Reproduce every one of the following lines word for word, and leave the pictures out of your answer.

-- BEGIN INPUT DATA --

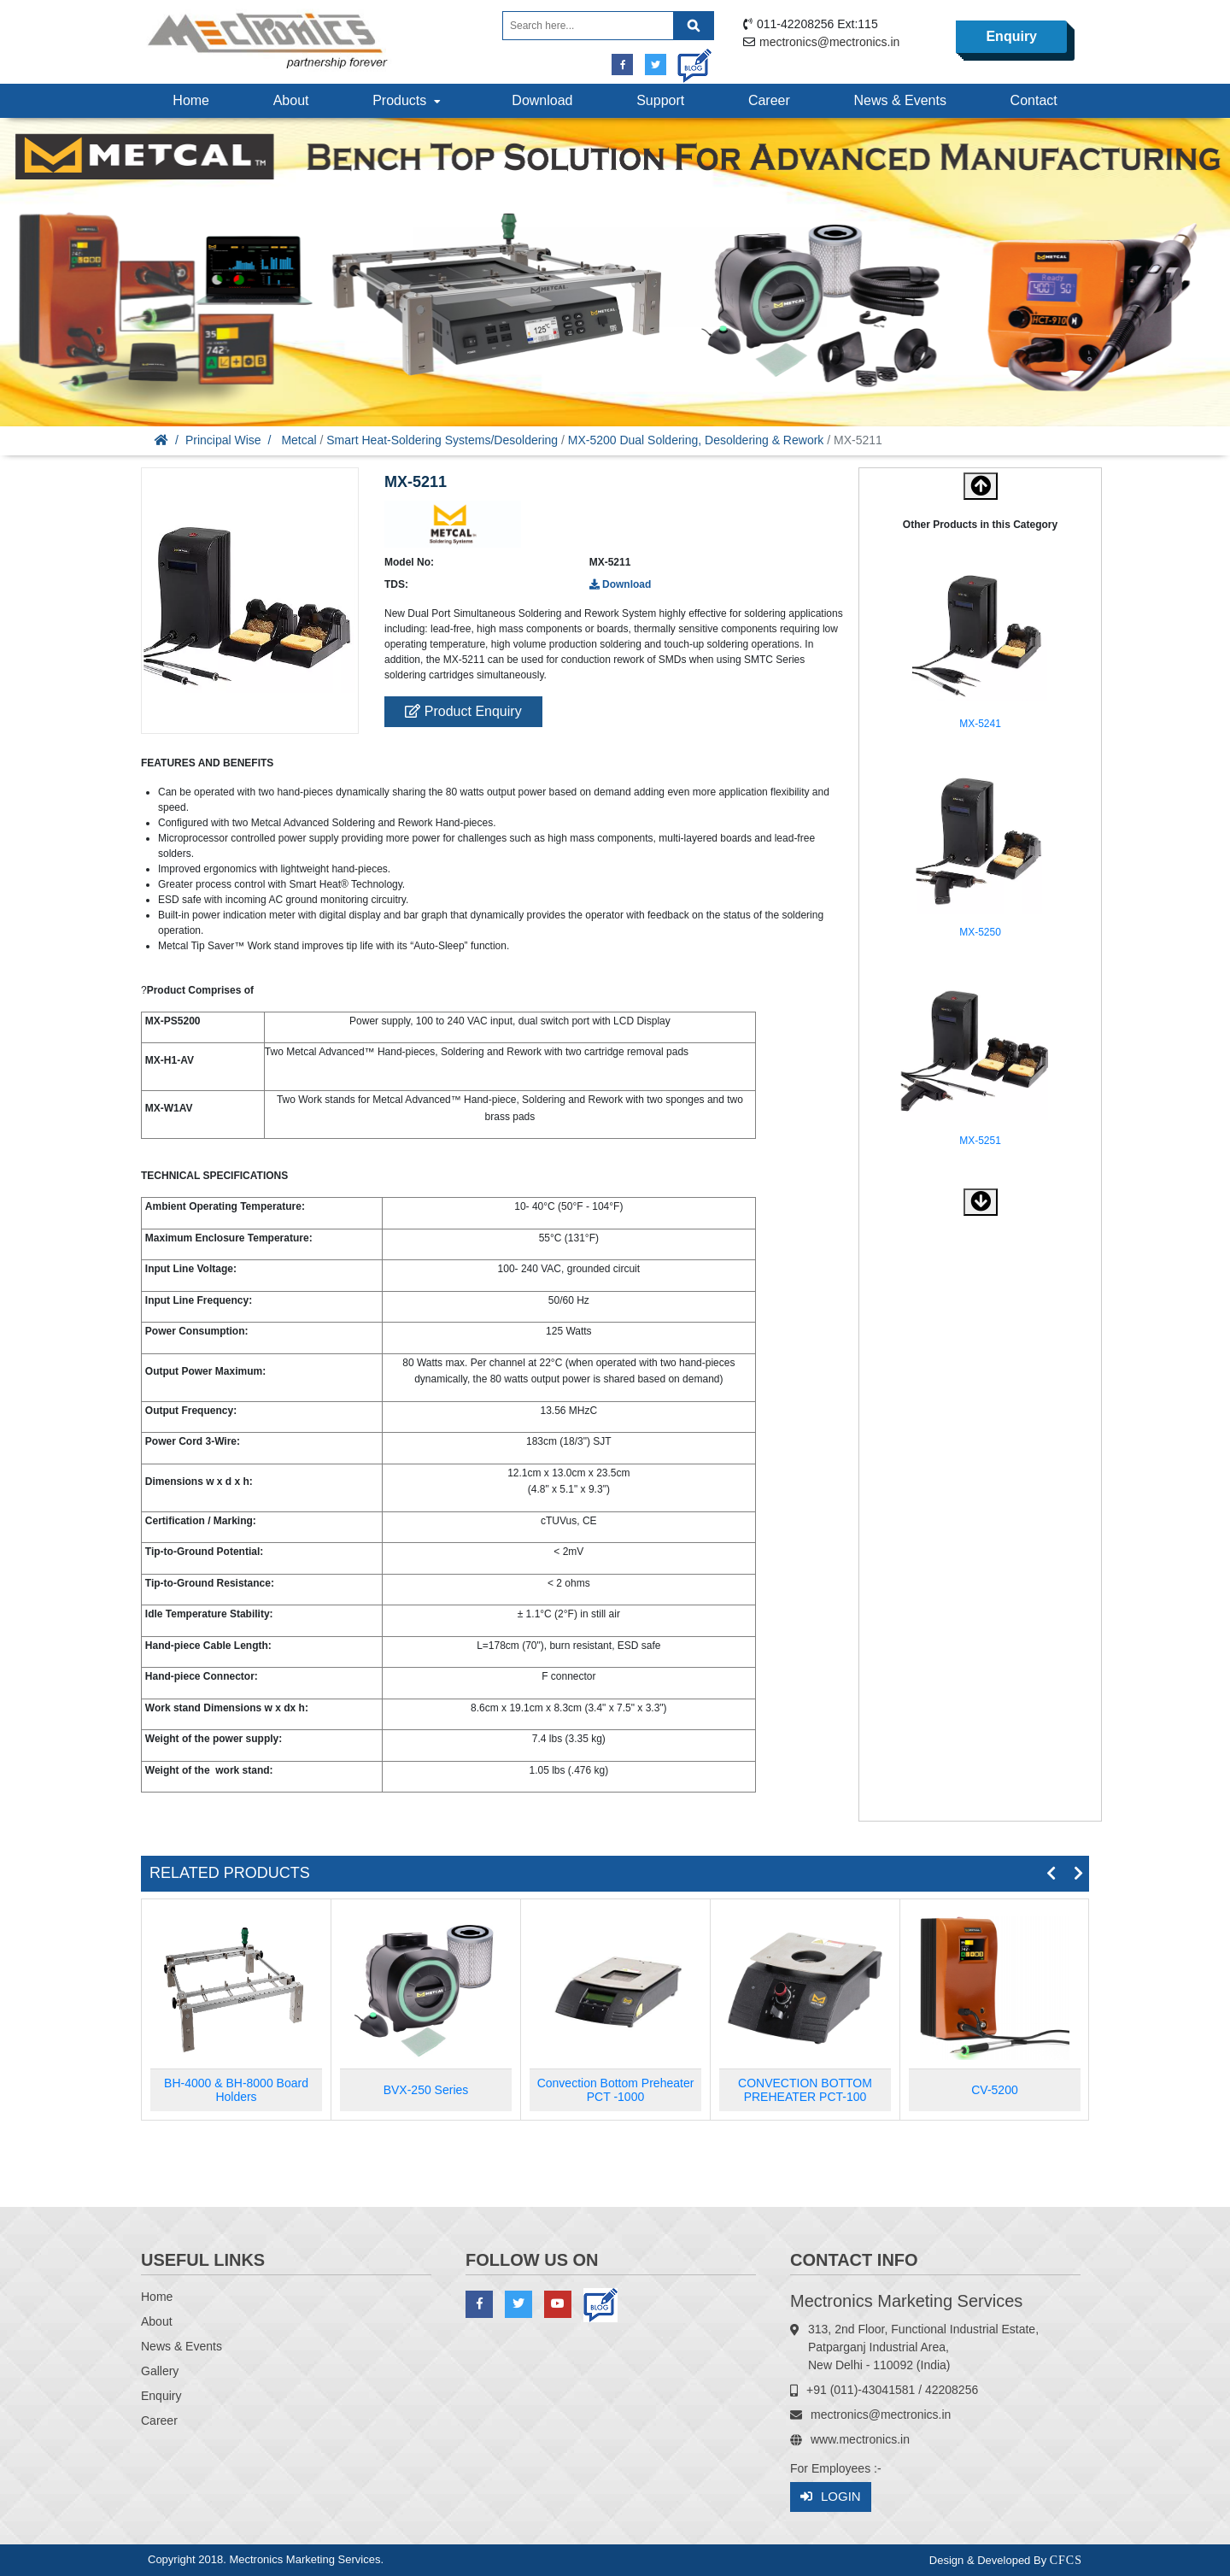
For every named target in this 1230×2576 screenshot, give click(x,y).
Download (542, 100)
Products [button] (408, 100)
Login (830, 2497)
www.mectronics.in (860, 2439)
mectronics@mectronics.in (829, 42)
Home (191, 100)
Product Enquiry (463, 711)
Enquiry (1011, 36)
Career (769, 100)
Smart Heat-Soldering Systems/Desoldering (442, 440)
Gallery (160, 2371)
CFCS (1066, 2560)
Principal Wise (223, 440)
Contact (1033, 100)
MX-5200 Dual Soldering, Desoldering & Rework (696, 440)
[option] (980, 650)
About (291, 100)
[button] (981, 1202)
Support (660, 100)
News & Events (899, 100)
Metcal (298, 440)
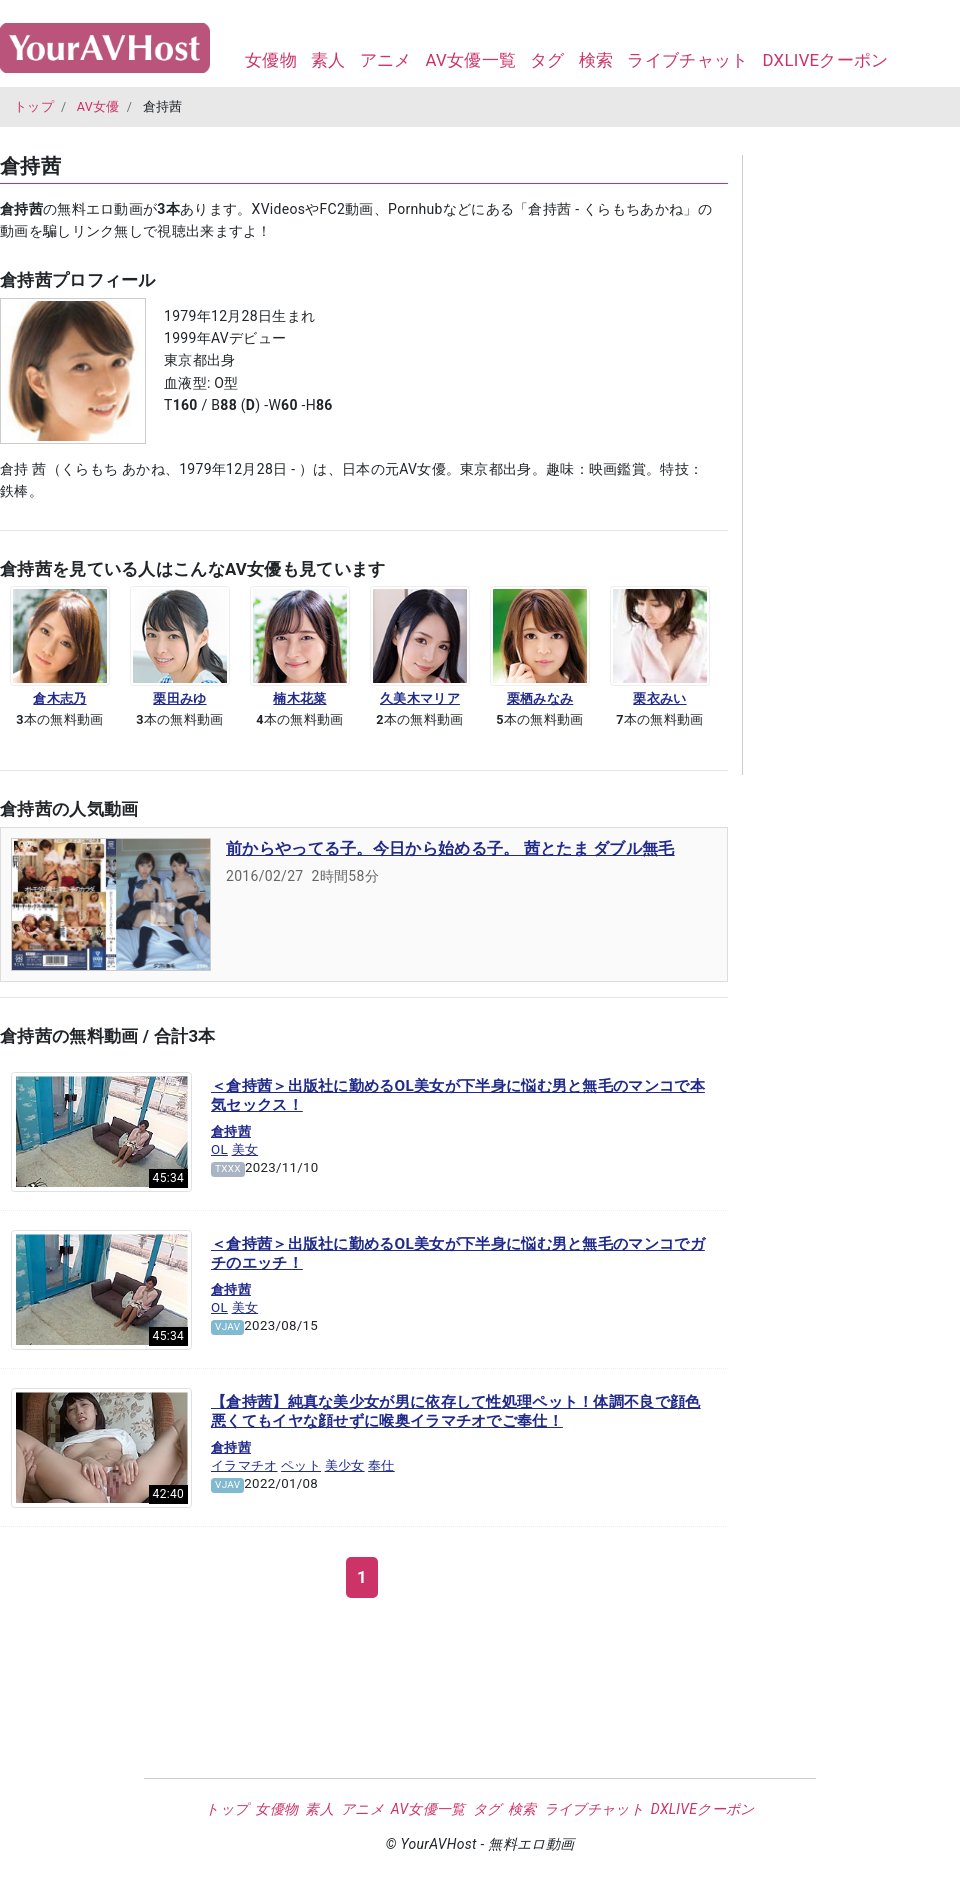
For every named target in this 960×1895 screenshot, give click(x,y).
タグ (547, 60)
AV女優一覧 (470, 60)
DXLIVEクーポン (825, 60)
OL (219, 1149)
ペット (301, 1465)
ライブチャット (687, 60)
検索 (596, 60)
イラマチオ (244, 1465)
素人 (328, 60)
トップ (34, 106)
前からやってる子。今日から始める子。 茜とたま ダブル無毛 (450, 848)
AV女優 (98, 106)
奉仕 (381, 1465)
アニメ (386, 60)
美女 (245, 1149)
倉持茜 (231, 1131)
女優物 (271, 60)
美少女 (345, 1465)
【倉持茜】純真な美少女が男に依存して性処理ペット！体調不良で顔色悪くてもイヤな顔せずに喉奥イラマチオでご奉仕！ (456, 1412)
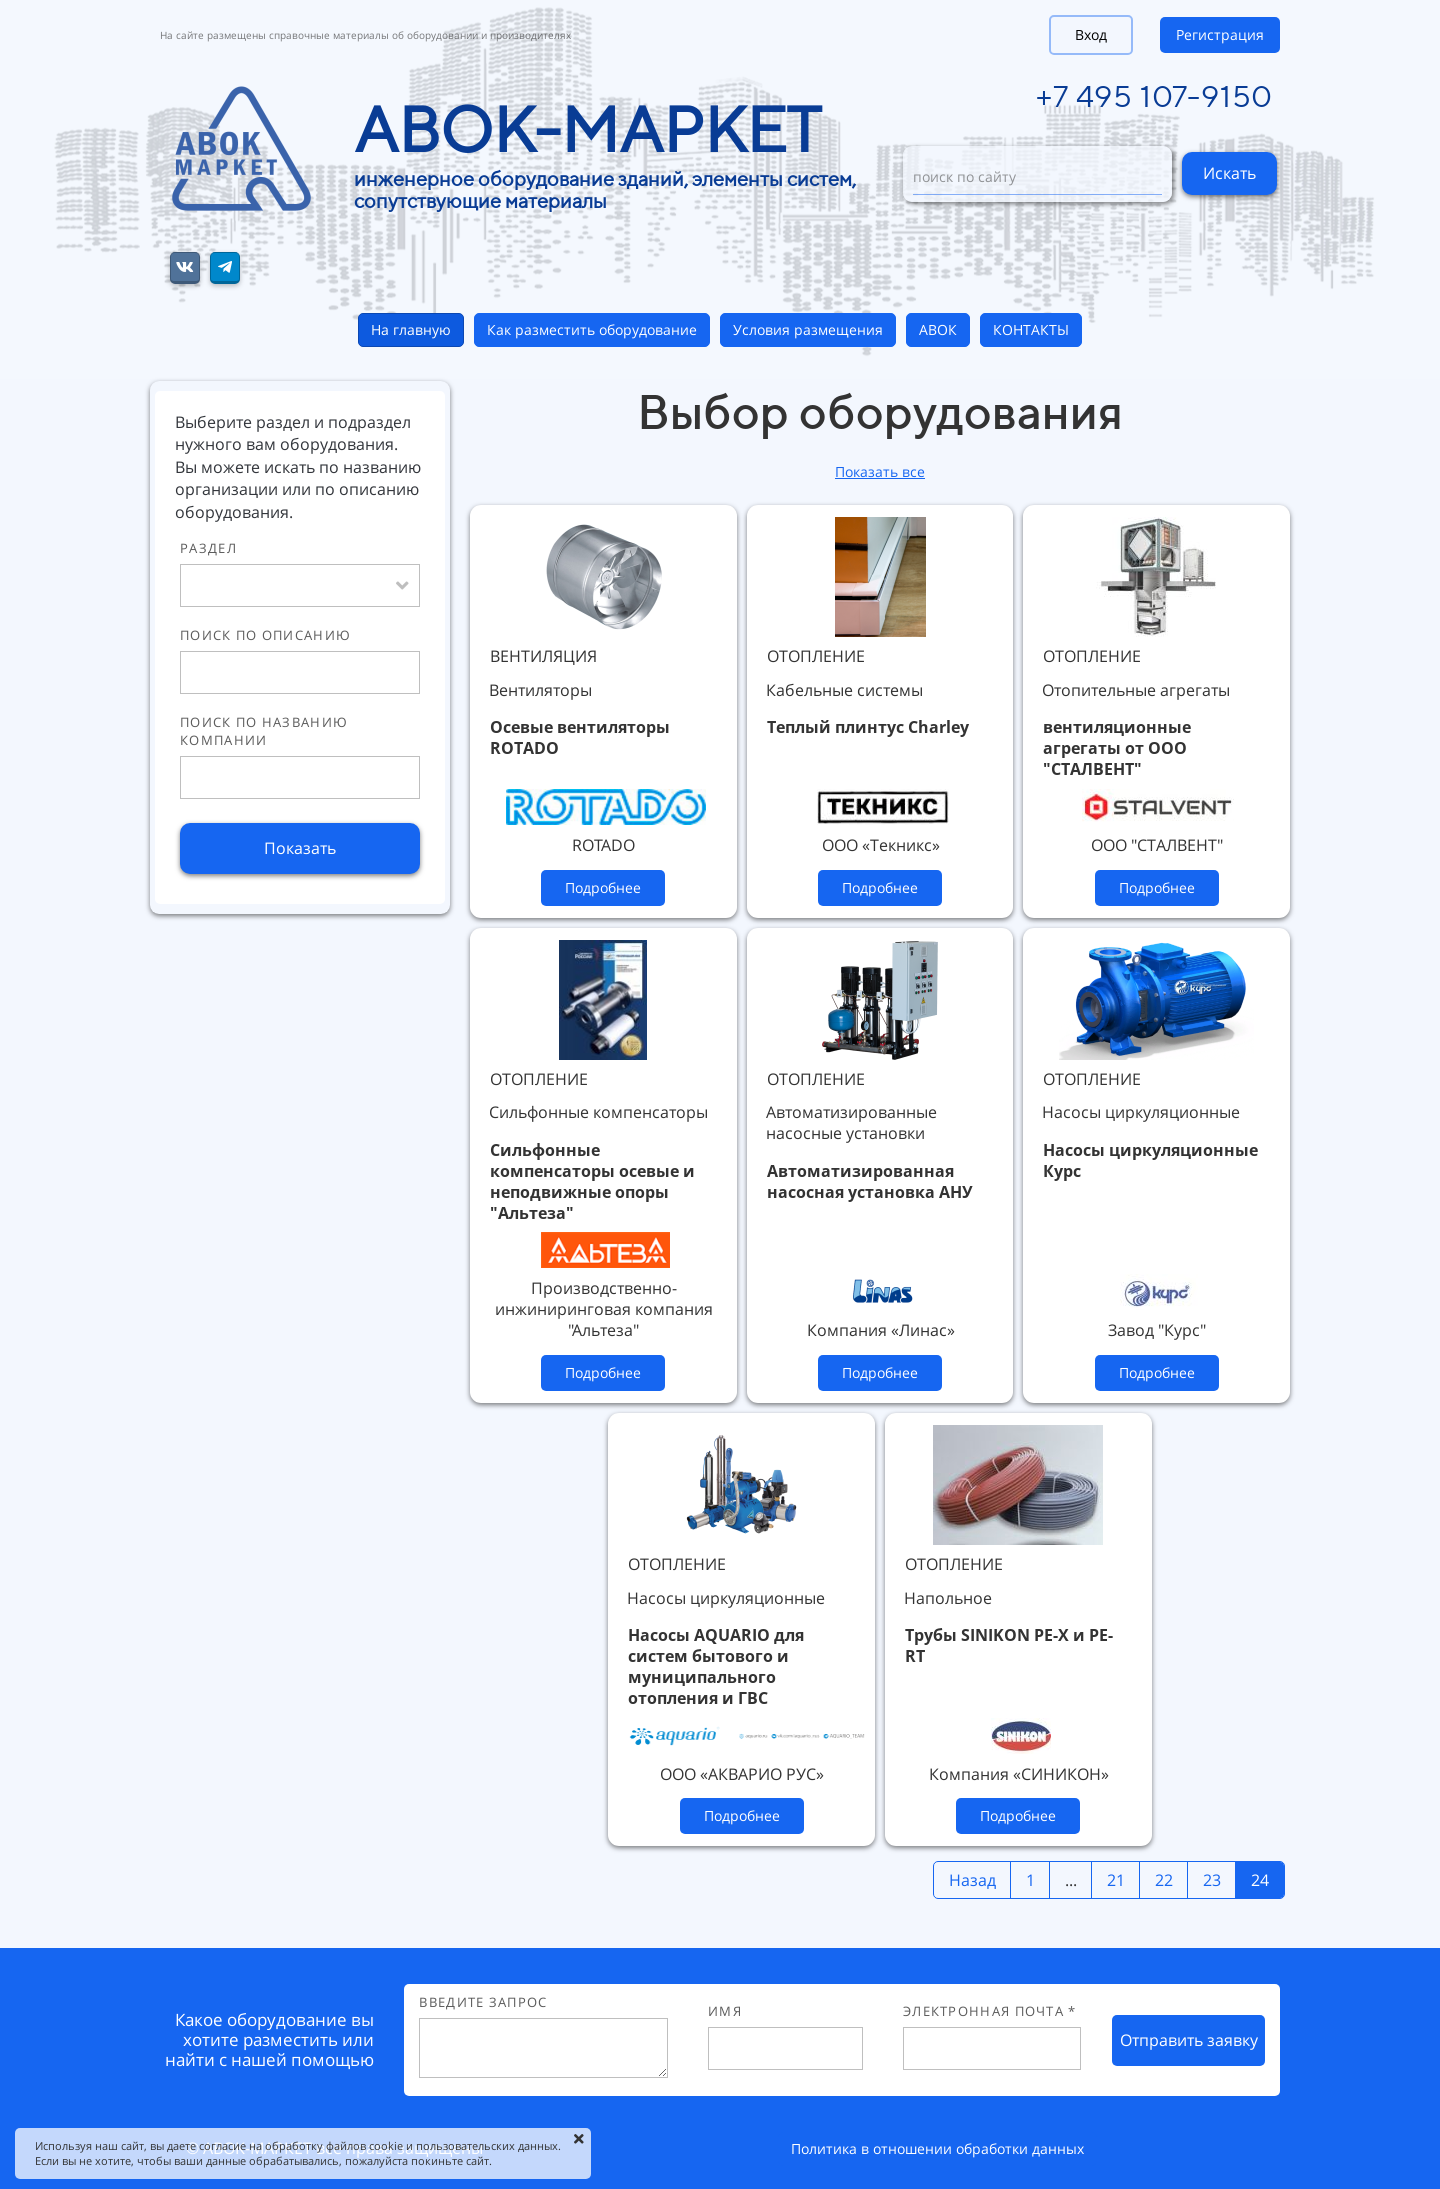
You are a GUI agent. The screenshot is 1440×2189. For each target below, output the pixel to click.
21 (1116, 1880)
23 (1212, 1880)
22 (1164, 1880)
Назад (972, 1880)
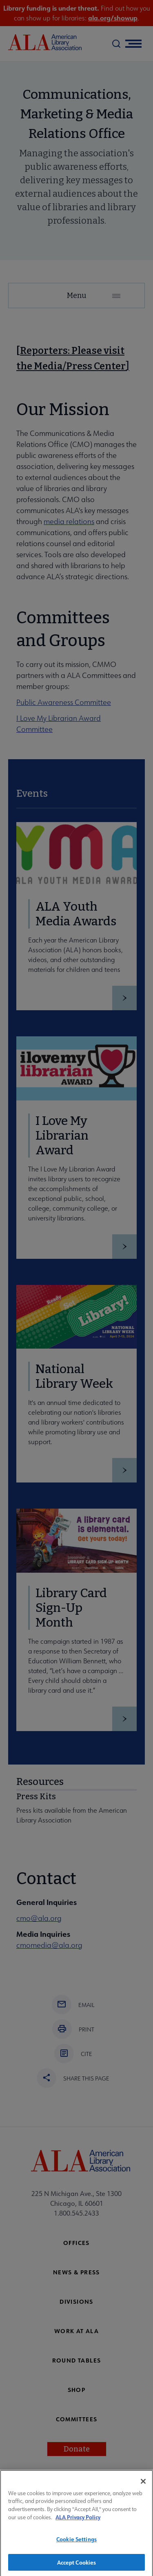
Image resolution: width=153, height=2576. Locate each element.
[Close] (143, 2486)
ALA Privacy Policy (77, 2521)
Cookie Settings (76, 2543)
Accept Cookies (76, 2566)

-- END INPUT DATA --

• **COMPLETE RESPONSE**:
For every named target in this 1230×2576 screenshot, give click(x,y).
Download (542, 100)
Products [button] (408, 100)
Login (830, 2497)
www.mectronics.in (860, 2439)
mectronics@mectronics.in (829, 42)
Home (191, 100)
Product Enquiry (463, 711)
Enquiry (1011, 36)
Career (769, 100)
Smart Heat-Soldering Systems/Desoldering (442, 440)
Gallery (160, 2371)
CFCS (1066, 2560)
Principal Wise (223, 440)
Contact (1033, 100)
MX-5200 Dual Soldering, Desoldering & Rework (696, 440)
[option] (980, 650)
About (291, 100)
[button] (981, 1202)
Support (660, 100)
News & Events (899, 100)
Metcal (298, 440)
For every named target in this 960×1895 screenshot, give click(x,y).
タグ (547, 60)
AV女優一覧 (470, 60)
DXLIVEクーポン (825, 60)
OL (219, 1149)
ペット (301, 1465)
ライブチャット (687, 60)
検索 (596, 60)
イラマチオ (244, 1465)
素人 (328, 60)
トップ (34, 106)
前からやってる子。今日から始める子。 茜とたま ダブル無毛 (450, 848)
AV女優 (98, 106)
奉仕 (381, 1465)
アニメ (386, 60)
美女 (245, 1149)
倉持茜 (231, 1131)
女優物 (271, 60)
美少女 (345, 1465)
【倉持茜】純真な美少女が男に依存して性処理ペット！体調不良で顔色悪くてもイヤな顔せずに喉奥イラマチオでご奉仕！ (456, 1412)
You are a GUI agent. The screenshot is 1440×2189. For each target below, output the pixel to click.
21 (1116, 1880)
23 (1212, 1880)
22 (1164, 1880)
Назад (972, 1880)
Image resolution: width=153, height=2576. Locate each element.
[Close] (143, 2486)
ALA Privacy Policy (77, 2521)
Cookie Settings (76, 2543)
Accept Cookies (76, 2566)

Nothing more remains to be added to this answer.